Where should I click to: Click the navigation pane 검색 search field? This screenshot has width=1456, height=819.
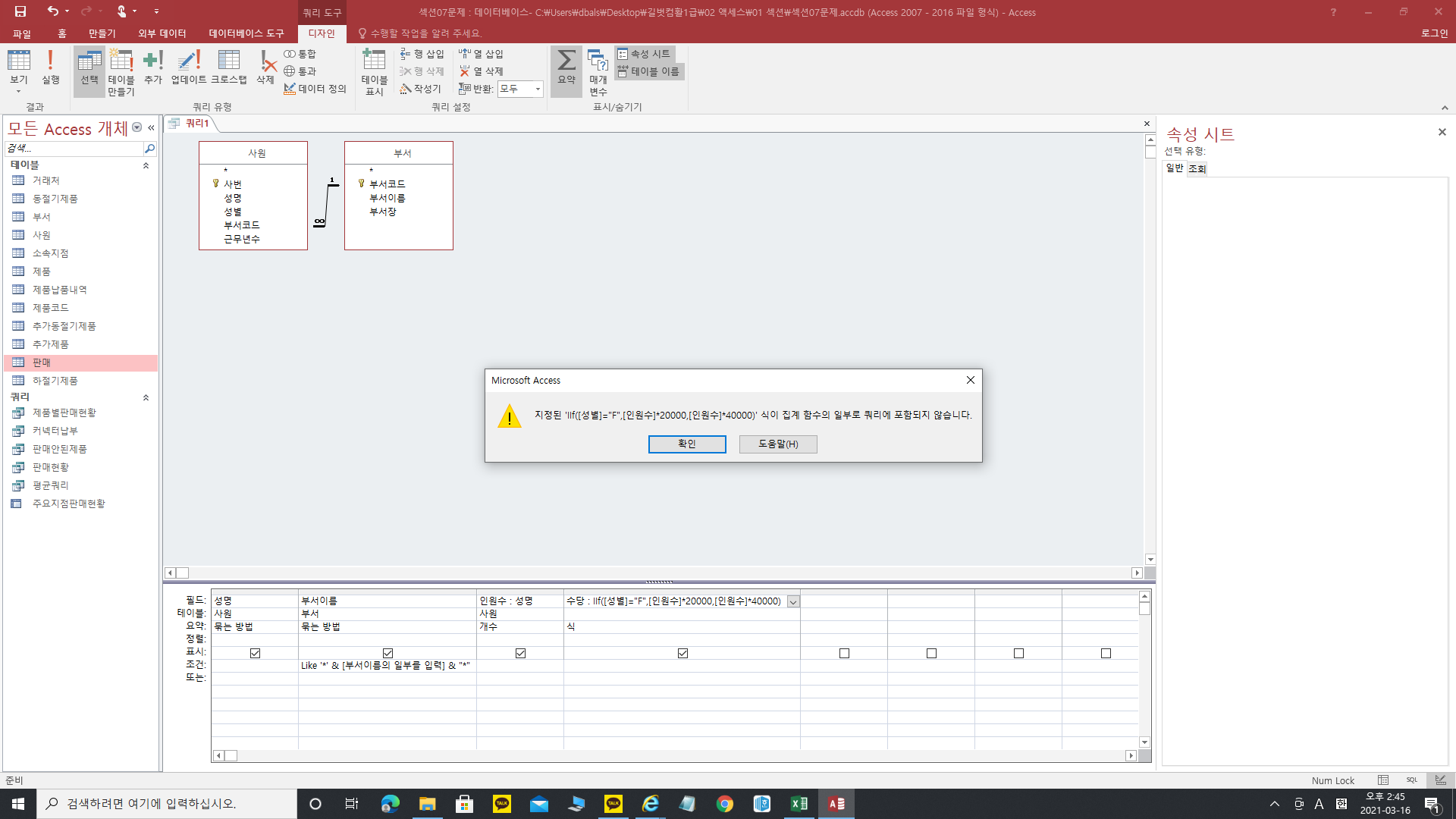(x=73, y=148)
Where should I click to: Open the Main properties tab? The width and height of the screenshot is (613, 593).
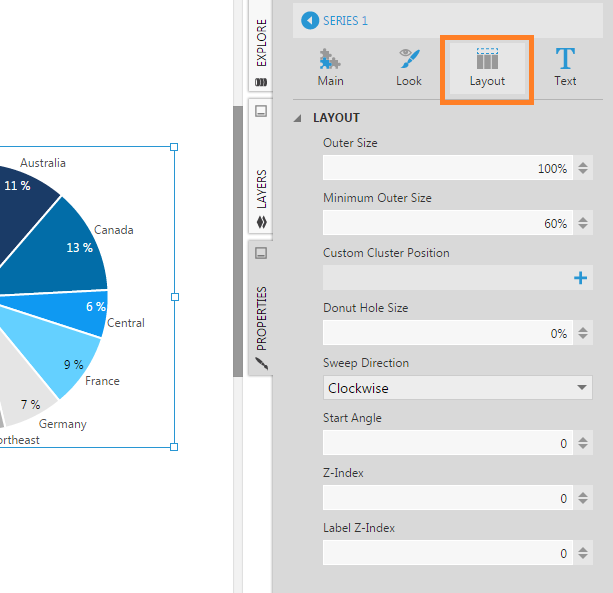pyautogui.click(x=330, y=67)
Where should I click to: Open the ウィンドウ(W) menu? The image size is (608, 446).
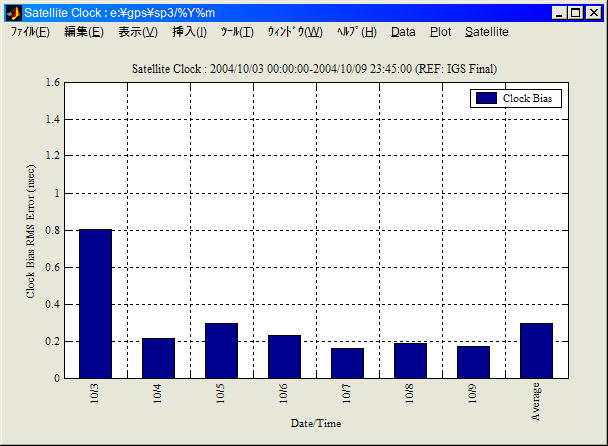[294, 32]
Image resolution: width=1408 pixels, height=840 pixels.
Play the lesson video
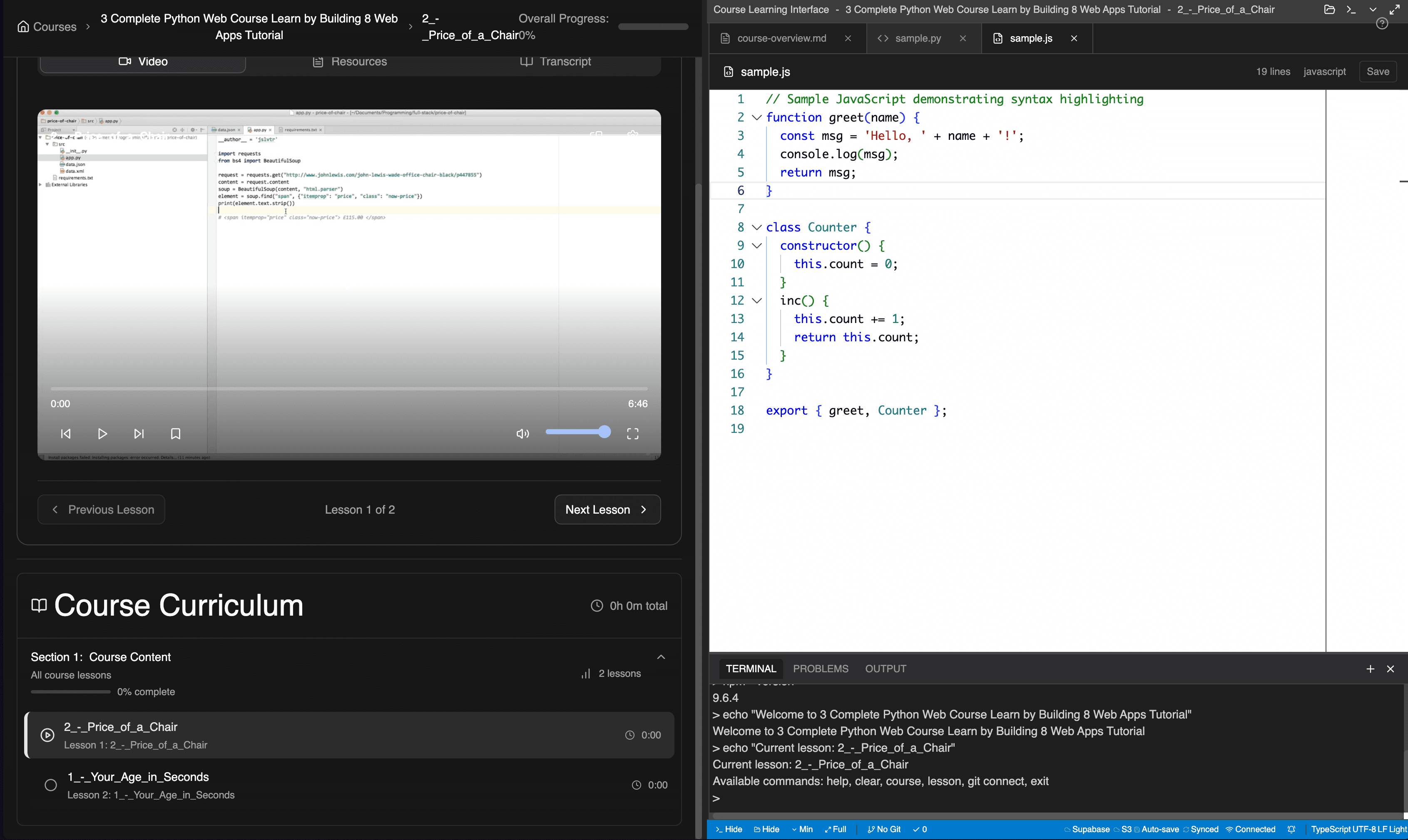pos(102,434)
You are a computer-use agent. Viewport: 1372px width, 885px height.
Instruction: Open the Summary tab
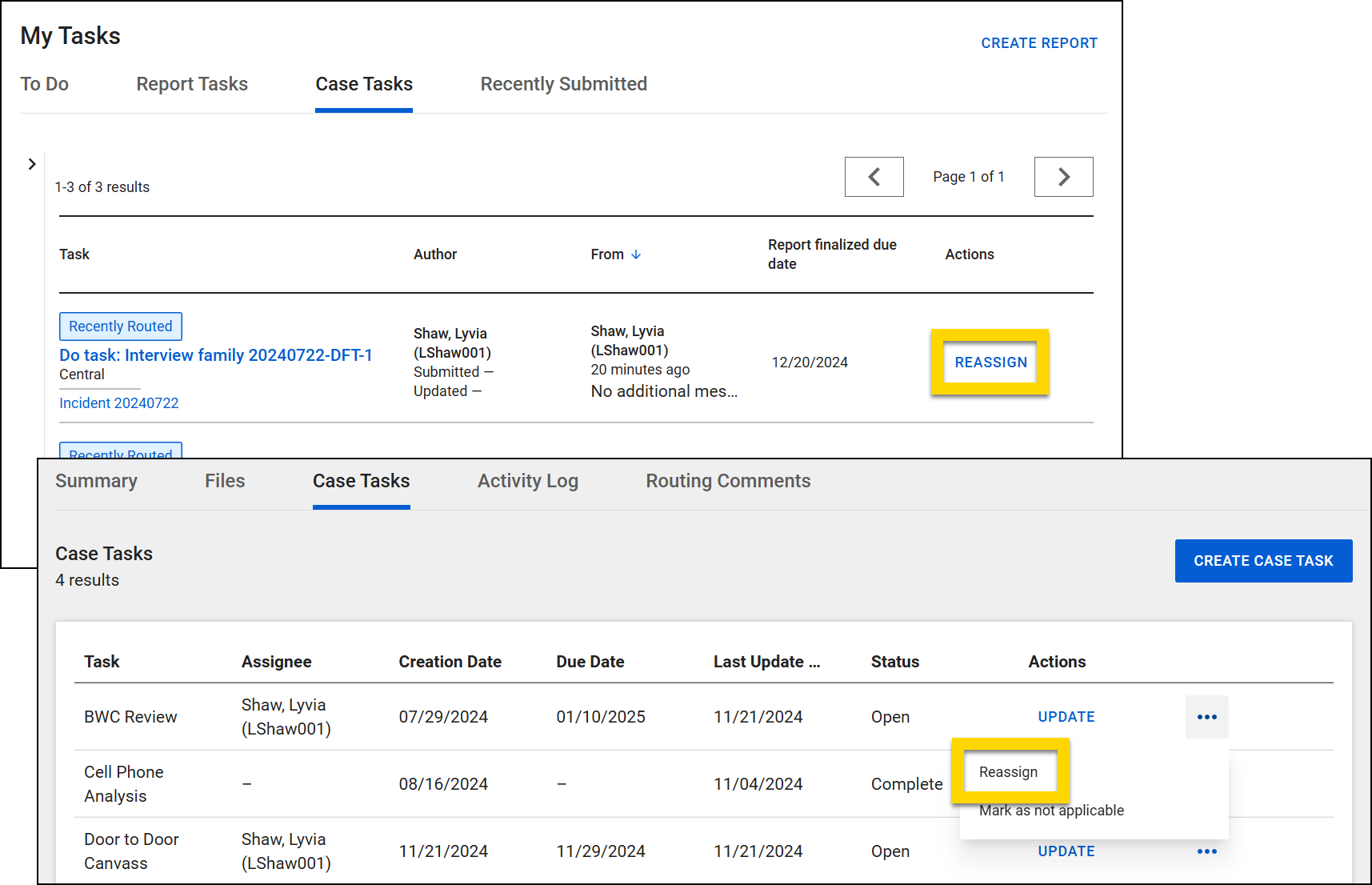(96, 481)

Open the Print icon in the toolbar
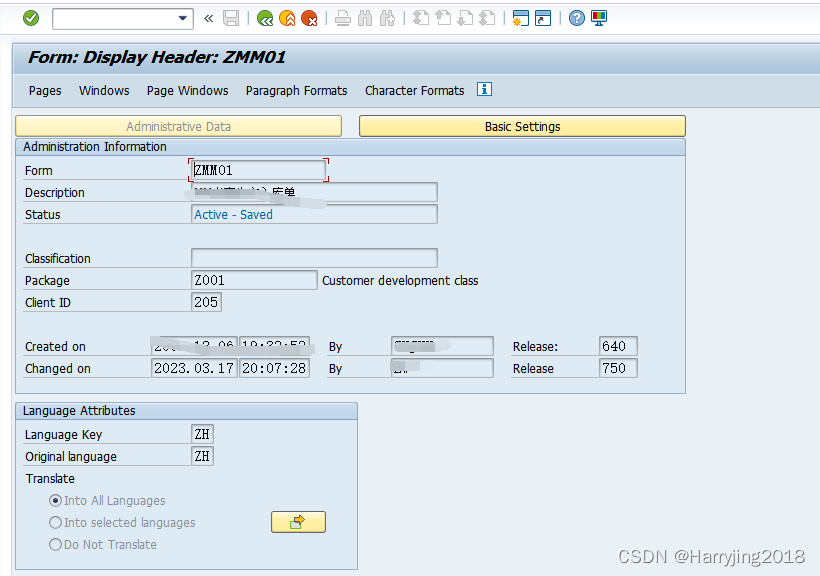click(x=342, y=18)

------------------------------------------------------------------------

> _YOUR OBJECTIVE_: Rewrite the lines above with "tab" replaced by "page" at every occurrence and everything else unchanged. Omit the pictures.

> _COMPLETED EXERCISE_:
Where should I click to: Click the navigation pane 검색 search field? This screenshot has width=1456, height=819.
(x=73, y=148)
Where should I click to: Open the Main properties page? The width and height of the screenshot is (613, 593).
pyautogui.click(x=330, y=67)
Where should I click to: Open the ウィンドウ(W) menu? The image size is (608, 446).
[294, 32]
Image resolution: width=1408 pixels, height=840 pixels.
Play the lesson video
pos(102,434)
You are a computer-use agent. Viewport: 1372px width, 885px height.
Instruction: Open the Summary page
(96, 481)

Open the Print icon in the toolbar
click(x=342, y=18)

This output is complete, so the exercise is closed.